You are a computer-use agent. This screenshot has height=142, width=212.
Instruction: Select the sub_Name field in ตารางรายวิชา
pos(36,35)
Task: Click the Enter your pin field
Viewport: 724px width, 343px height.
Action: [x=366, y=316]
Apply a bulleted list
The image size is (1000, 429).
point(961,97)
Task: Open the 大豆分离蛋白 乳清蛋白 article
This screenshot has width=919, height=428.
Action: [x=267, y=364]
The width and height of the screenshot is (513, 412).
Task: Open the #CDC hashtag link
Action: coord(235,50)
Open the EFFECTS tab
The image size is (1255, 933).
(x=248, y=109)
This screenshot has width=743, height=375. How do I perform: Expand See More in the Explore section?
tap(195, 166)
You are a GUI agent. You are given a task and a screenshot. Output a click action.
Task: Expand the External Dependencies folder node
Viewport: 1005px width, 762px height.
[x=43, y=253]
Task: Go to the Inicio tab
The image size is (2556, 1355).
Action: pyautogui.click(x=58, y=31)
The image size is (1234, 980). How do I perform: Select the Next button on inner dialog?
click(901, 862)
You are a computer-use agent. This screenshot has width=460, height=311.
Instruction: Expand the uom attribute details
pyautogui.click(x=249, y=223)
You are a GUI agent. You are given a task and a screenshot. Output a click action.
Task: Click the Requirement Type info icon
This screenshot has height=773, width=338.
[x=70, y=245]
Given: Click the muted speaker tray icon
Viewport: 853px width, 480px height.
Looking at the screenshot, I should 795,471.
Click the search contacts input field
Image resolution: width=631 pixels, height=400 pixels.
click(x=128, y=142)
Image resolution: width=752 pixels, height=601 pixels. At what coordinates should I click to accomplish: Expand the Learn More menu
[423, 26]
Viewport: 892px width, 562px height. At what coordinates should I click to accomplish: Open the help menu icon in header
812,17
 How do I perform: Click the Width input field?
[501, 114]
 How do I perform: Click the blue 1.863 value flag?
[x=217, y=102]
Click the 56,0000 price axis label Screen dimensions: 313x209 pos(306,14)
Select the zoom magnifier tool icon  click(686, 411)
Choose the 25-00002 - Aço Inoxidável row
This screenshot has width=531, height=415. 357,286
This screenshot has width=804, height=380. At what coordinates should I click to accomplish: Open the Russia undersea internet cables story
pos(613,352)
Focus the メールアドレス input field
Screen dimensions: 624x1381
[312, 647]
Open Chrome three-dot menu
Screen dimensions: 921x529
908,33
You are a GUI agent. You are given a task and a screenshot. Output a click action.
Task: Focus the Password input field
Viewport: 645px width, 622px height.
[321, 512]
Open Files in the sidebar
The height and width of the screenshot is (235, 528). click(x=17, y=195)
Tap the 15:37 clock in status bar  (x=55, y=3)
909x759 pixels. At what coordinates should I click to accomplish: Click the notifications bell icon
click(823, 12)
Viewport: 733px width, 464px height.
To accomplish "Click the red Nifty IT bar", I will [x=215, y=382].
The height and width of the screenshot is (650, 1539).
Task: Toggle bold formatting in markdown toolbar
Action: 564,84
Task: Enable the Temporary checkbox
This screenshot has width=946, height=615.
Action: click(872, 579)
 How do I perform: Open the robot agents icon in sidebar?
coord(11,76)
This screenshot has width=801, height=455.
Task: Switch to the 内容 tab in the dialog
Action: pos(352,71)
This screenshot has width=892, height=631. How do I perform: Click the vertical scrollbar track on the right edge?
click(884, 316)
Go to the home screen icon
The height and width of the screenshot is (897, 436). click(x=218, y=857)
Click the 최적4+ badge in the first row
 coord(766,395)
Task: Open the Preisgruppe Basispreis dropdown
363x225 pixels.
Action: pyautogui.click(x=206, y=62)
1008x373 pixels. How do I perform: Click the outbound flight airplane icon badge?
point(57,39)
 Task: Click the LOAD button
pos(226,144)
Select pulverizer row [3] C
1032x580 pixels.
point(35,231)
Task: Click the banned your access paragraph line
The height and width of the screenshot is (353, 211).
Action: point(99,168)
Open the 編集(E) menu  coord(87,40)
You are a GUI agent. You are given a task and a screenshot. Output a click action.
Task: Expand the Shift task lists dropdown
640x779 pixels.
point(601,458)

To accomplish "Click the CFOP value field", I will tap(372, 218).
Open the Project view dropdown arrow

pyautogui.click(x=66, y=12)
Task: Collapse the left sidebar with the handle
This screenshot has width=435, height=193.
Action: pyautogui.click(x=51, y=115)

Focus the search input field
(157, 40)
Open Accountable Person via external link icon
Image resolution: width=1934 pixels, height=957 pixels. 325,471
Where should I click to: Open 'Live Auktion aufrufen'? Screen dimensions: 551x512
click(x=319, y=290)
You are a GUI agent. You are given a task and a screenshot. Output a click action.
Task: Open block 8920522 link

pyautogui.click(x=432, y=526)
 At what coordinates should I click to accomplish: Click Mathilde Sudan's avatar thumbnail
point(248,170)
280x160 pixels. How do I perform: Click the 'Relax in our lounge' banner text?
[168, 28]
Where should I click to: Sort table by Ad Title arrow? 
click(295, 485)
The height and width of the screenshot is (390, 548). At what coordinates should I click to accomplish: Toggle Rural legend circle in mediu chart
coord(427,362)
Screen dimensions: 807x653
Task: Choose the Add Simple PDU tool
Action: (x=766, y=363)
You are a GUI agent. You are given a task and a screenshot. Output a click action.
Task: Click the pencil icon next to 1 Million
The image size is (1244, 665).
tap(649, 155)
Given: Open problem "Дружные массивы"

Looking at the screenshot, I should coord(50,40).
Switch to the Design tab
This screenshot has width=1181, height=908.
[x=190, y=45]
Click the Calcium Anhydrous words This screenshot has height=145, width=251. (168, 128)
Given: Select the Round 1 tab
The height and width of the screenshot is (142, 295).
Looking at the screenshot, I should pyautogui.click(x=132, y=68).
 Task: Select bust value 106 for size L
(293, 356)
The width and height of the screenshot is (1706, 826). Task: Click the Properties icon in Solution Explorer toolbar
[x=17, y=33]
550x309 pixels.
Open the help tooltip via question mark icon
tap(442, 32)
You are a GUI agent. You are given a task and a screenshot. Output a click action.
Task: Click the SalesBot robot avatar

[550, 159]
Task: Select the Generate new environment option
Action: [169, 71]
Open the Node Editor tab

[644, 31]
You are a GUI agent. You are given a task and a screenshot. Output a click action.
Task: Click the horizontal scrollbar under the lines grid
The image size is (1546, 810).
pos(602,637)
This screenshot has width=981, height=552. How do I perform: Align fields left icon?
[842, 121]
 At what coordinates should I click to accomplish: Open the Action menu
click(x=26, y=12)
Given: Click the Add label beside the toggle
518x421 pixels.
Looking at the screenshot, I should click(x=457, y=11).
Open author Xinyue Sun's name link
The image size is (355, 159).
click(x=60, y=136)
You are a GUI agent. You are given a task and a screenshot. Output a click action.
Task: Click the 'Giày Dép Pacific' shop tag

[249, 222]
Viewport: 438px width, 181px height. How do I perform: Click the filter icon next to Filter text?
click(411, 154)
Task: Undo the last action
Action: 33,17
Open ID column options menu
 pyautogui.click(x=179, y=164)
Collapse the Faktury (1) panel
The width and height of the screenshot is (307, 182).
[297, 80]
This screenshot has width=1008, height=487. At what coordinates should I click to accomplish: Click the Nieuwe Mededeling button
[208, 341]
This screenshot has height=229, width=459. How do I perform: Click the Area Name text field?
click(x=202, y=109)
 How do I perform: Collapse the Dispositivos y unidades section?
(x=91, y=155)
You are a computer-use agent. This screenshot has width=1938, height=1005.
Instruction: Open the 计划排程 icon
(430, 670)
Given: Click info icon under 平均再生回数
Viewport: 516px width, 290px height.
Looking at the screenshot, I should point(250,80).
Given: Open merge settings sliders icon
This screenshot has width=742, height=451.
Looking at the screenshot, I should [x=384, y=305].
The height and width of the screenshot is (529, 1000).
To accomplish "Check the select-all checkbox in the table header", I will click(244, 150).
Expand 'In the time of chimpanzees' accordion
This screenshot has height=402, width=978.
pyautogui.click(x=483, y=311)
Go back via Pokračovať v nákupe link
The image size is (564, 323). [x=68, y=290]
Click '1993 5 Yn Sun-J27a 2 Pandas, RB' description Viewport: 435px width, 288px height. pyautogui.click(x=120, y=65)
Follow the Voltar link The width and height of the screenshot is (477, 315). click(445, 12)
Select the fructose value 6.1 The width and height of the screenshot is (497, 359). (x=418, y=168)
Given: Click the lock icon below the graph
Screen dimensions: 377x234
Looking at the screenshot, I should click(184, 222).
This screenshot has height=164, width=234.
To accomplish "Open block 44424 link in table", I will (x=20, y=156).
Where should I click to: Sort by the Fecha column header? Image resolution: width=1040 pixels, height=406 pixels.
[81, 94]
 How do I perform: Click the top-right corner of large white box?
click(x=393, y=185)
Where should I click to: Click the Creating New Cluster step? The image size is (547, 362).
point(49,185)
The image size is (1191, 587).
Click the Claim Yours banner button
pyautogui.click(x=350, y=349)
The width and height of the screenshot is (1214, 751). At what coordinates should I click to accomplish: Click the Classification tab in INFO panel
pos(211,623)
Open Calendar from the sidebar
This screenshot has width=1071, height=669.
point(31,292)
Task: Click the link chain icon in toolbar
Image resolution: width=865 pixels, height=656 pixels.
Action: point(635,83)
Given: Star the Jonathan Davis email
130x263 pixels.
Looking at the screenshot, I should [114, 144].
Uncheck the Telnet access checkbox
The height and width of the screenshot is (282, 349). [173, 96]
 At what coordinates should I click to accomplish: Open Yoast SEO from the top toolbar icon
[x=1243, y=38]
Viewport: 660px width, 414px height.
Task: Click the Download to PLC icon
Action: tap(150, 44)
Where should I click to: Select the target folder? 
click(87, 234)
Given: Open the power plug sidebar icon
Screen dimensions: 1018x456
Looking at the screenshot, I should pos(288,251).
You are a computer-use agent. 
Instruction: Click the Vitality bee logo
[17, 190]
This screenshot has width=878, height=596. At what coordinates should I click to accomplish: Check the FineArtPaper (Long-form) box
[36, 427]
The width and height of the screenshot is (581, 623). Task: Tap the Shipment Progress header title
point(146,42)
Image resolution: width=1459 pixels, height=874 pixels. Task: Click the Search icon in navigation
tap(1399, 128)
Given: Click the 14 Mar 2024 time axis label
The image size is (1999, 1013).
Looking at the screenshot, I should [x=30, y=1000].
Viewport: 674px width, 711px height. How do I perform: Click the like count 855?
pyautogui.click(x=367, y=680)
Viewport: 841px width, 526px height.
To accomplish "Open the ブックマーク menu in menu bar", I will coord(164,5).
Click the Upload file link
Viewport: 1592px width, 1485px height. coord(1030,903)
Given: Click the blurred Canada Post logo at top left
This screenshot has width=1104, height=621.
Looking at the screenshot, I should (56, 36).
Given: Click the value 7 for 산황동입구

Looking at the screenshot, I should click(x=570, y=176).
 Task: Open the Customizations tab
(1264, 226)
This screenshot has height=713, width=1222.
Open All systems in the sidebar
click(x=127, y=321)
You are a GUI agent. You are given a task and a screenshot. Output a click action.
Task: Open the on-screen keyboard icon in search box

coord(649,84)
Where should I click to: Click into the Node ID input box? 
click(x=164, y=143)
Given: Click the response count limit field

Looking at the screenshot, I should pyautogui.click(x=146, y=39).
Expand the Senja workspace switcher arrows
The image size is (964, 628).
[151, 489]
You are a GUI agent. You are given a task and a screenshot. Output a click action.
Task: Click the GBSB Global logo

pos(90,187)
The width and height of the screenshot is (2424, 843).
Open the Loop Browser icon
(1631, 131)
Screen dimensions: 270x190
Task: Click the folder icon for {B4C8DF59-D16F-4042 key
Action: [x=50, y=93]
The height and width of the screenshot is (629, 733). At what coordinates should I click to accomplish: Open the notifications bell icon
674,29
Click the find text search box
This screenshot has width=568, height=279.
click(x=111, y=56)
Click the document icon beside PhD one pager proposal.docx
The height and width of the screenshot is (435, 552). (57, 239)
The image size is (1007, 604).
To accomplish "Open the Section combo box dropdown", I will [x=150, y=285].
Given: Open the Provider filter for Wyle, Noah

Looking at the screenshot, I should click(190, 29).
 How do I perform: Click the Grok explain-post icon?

-- PROBLEM TO WORK ON --
Rewrite the part of the items that opens with the line containing "280x160 pixels. How" and closes with the line containing "should pyautogui.click(x=132, y=68).", swapping "Select" for "Pick" and leaving everything else unchanged.

-- CORRECT OUTPUT --
280x160 pixels. How do I perform: Click the 'Relax in our lounge' banner text?
[168, 28]
Where should I click to: Sort table by Ad Title arrow? 
click(295, 485)
The height and width of the screenshot is (390, 548). At what coordinates should I click to accomplish: Toggle Rural legend circle in mediu chart
coord(427,362)
Screen dimensions: 807x653
Task: Choose the Add Simple PDU tool
Action: (x=766, y=363)
You are a GUI agent. You are given a task and a screenshot. Output a click action.
Task: Click the pencil icon next to 1 Million
The image size is (1244, 665).
tap(649, 155)
Given: Open problem "Дружные массивы"

Looking at the screenshot, I should coord(50,40).
Switch to the Design tab
This screenshot has width=1181, height=908.
[x=190, y=45]
Click the Calcium Anhydrous words This screenshot has height=145, width=251. (168, 128)
Given: Pick the Round 1 tab
The height and width of the screenshot is (142, 295).
Looking at the screenshot, I should pyautogui.click(x=132, y=68).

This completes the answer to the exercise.